Risse im Establishment
Die heutigen Proteste machen die Risse im Establishment deutlich. Hardliner und moderatere Kräfte - wirklich moderate oder reformorientierte Kräfte gibt es in den Teheraner Machtzirkeln nicht - ringen um Macht und Einfluss. Sie versuchen, die Proteste zu instrumentalisieren, um ihre Gegner zu schwächen. Auch, um sich für die Nachfolge des alternden Obersten Führers Ali Chamenei zu positionieren.

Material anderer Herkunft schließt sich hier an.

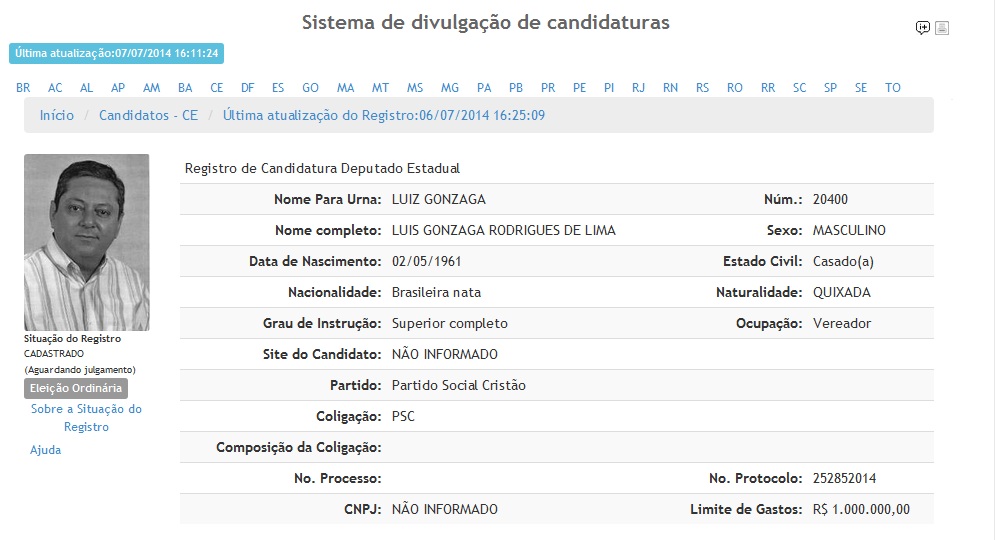Click the candidate's photo thumbnail
The image size is (995, 540).
87,242
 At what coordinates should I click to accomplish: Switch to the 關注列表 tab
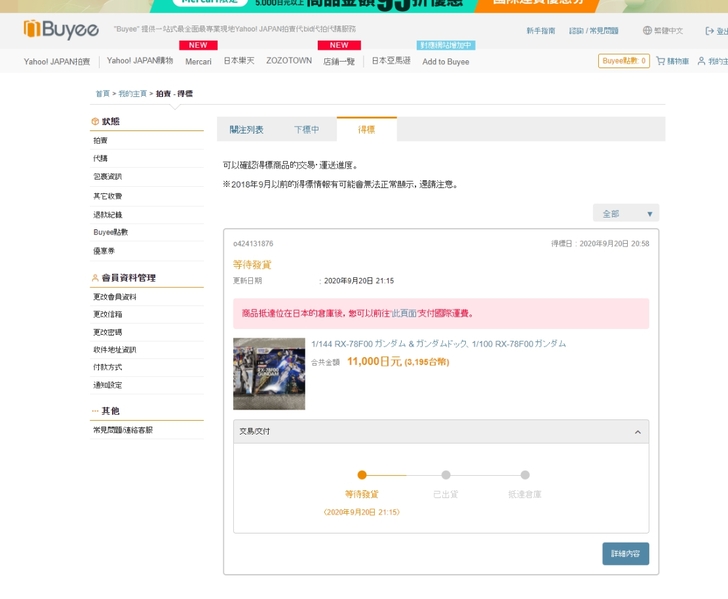tap(247, 130)
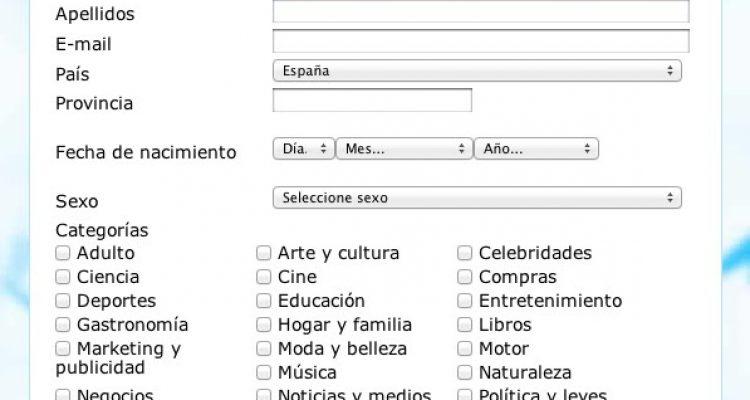Tick the Gastronomía category
Viewport: 750px width, 400px height.
(x=63, y=325)
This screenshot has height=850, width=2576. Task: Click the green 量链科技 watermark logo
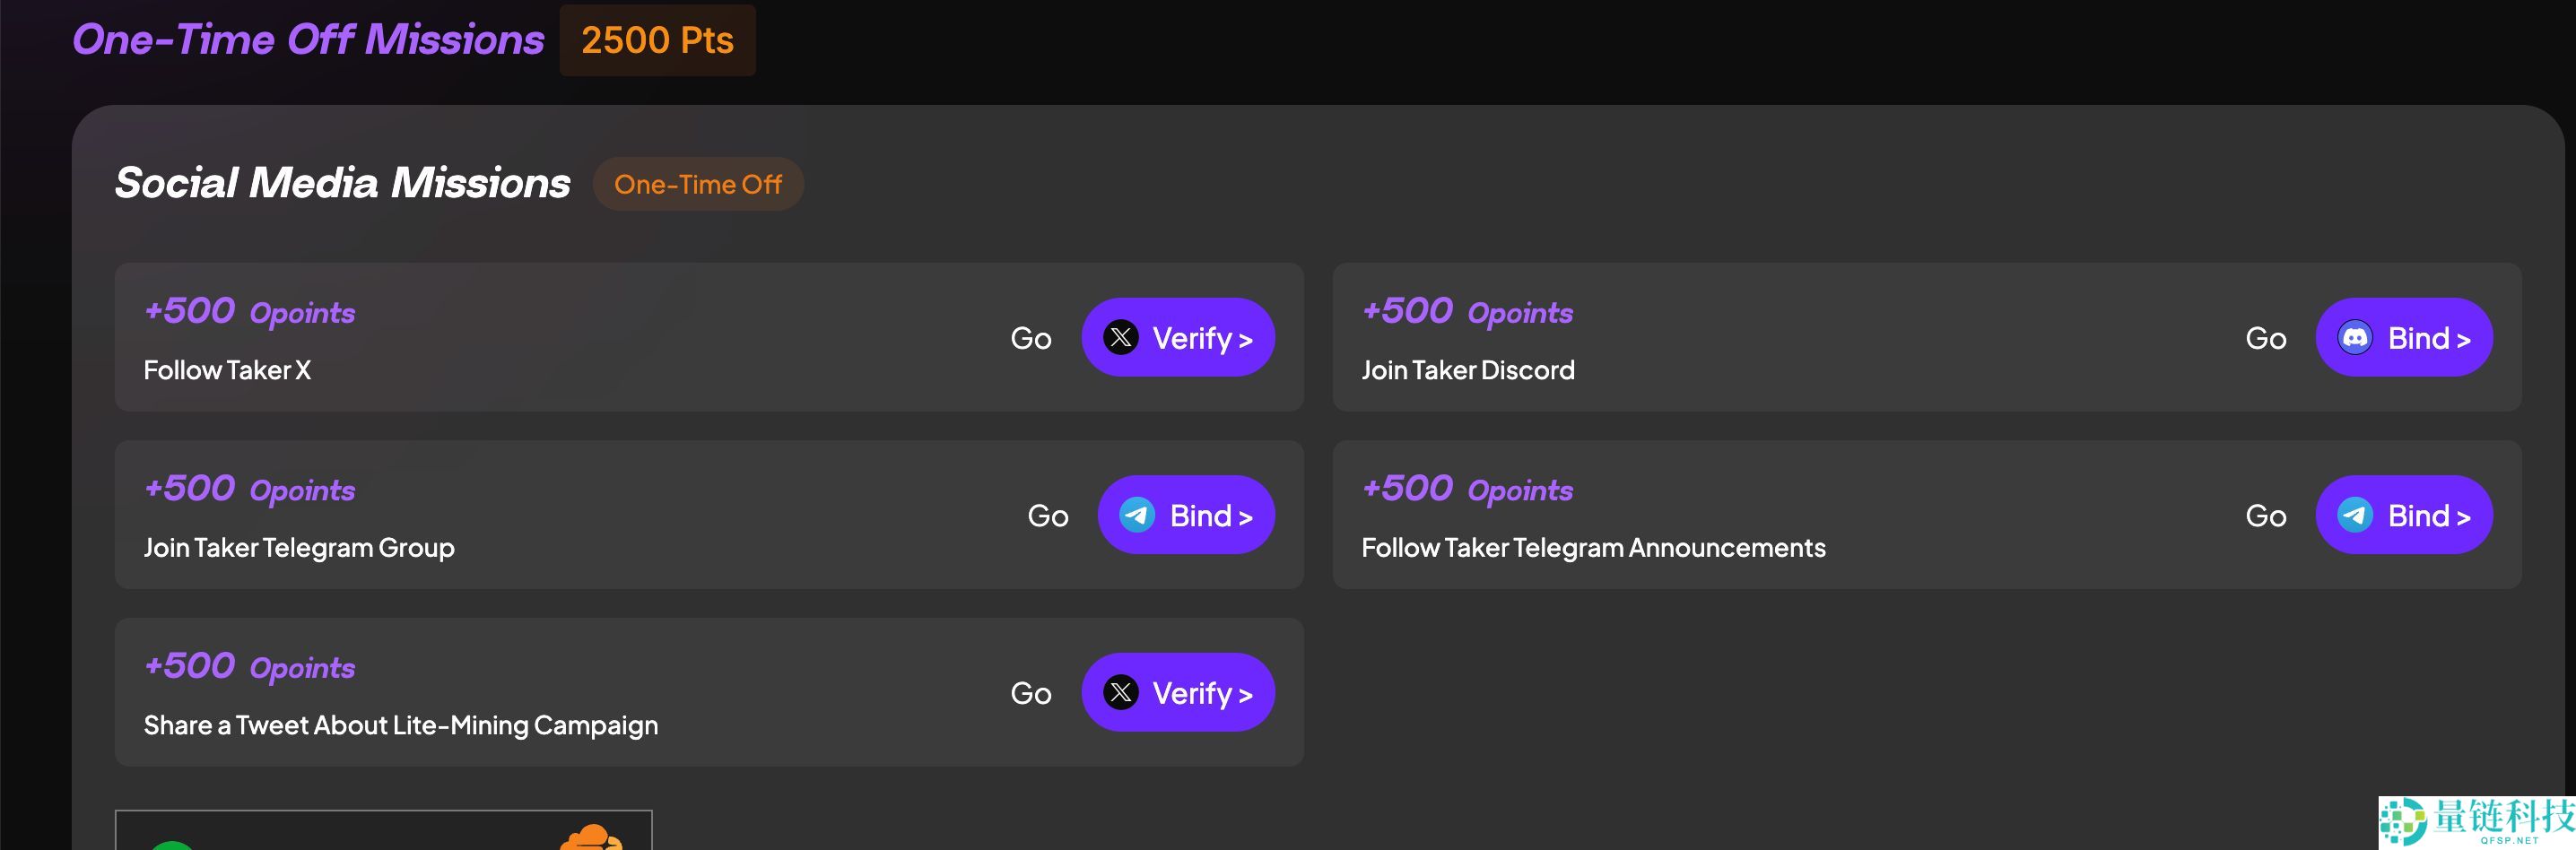[2402, 822]
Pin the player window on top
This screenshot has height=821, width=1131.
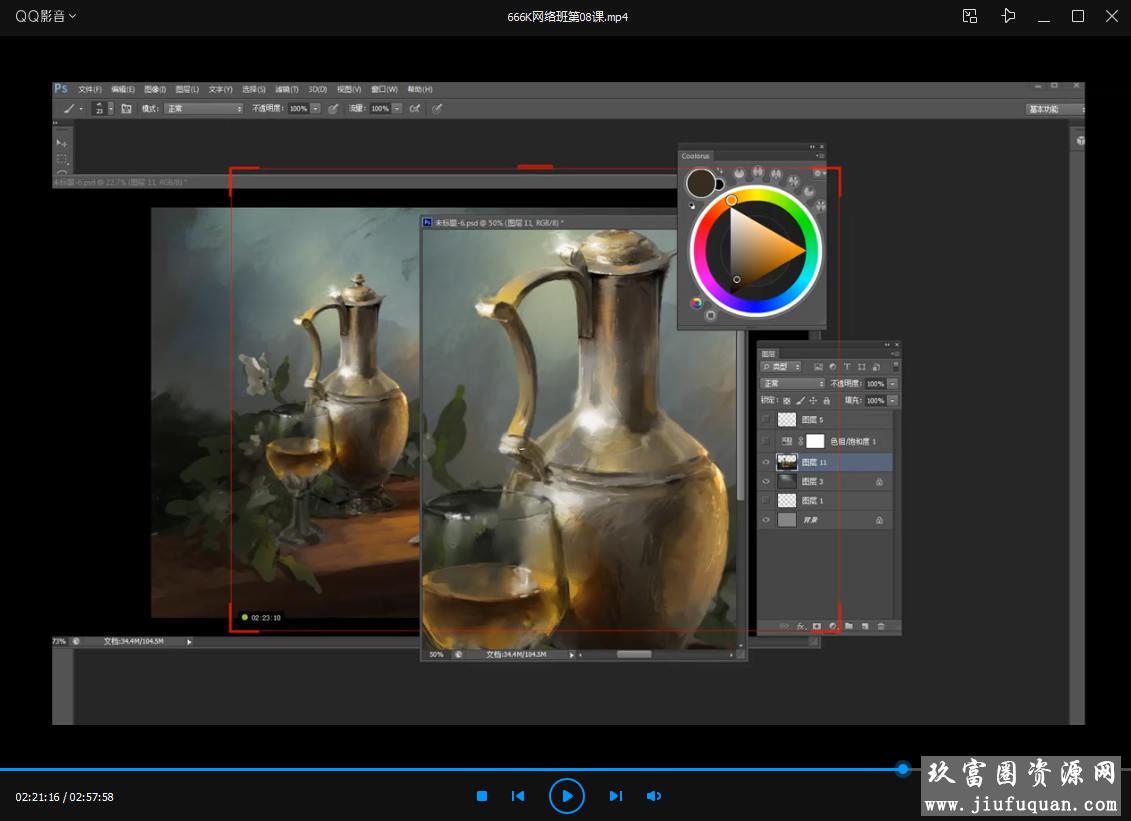tap(1008, 16)
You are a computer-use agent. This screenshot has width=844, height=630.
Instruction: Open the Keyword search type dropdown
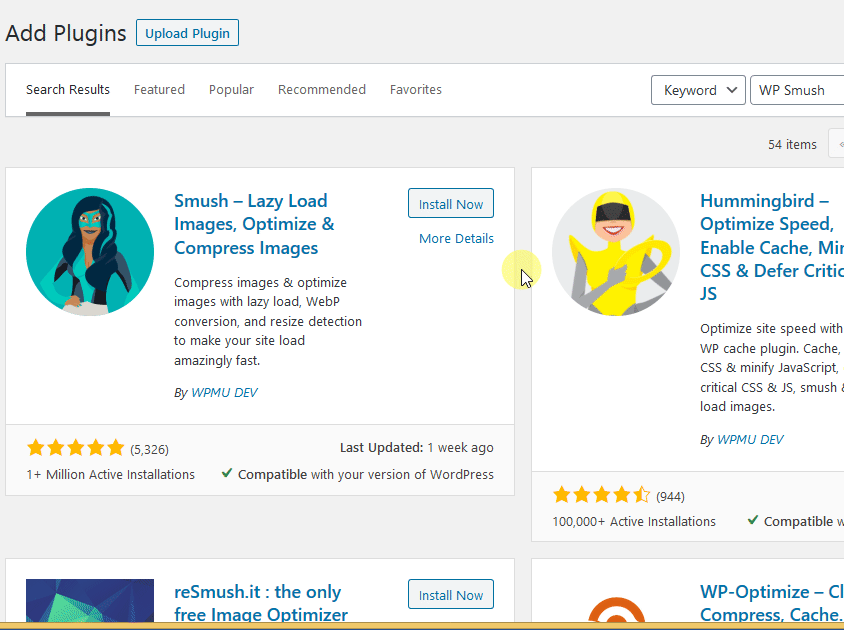698,90
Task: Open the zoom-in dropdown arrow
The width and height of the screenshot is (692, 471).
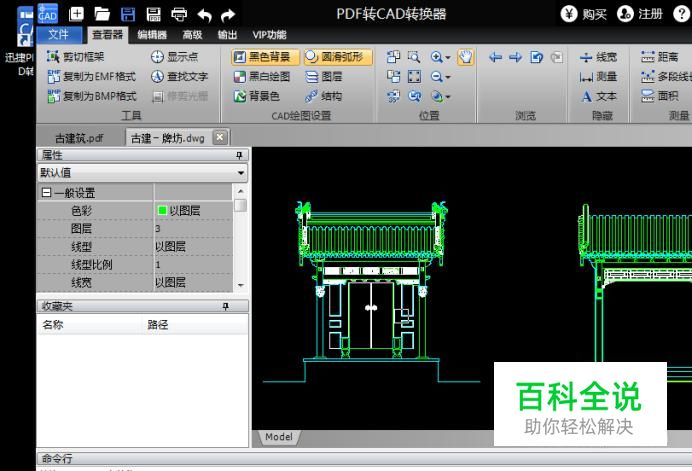Action: click(450, 57)
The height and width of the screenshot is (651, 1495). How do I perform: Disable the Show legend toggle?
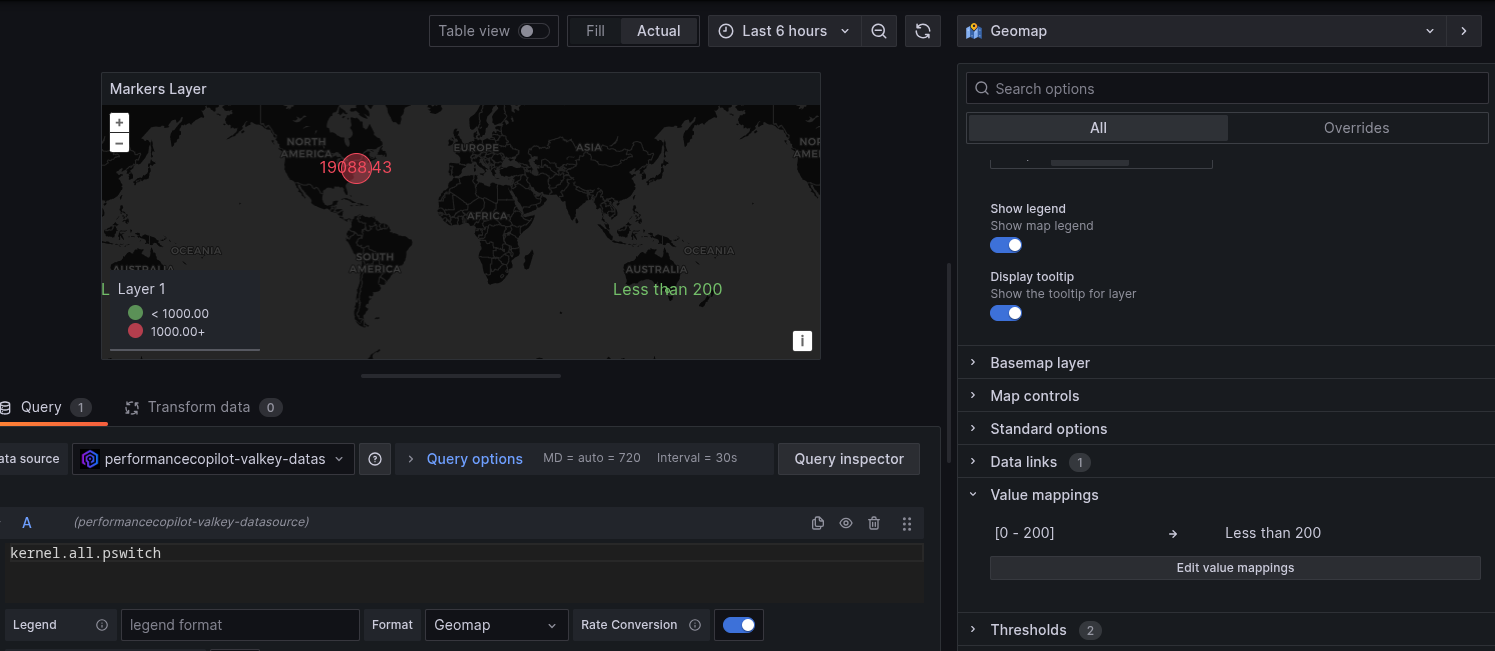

Wie sollte das Ausland auf die Proteste im Iran reagieren? Klar ist: Die Demonstranten haben unsere uneingeschränkte Solidarität verdient. Zu demonstrieren, seine Meinung frei zu äußern, ist ein Grundrecht, überall und damit auch im Iran. Druck auf Teheran ist notwendig, um die Regierung zur Einhaltung ihrer eigenen Regeln zu drängen - Präsident Hassan Rohani hatte immerhin anerkannt, dass im Iran Protestaktionen erlaubt sind. Dieser Druck kann auch auf wirtschaftlichem Wege erzeugt werden. Gerade angesichts der desolaten Wirtschaftslage braucht Iran Investitionen aus dem Ausland. Zudem sollten Internetkonzerne dazu angehalten werden, Plattformen für freien Meinungsaustausch offen zu halten oder zu schaffen.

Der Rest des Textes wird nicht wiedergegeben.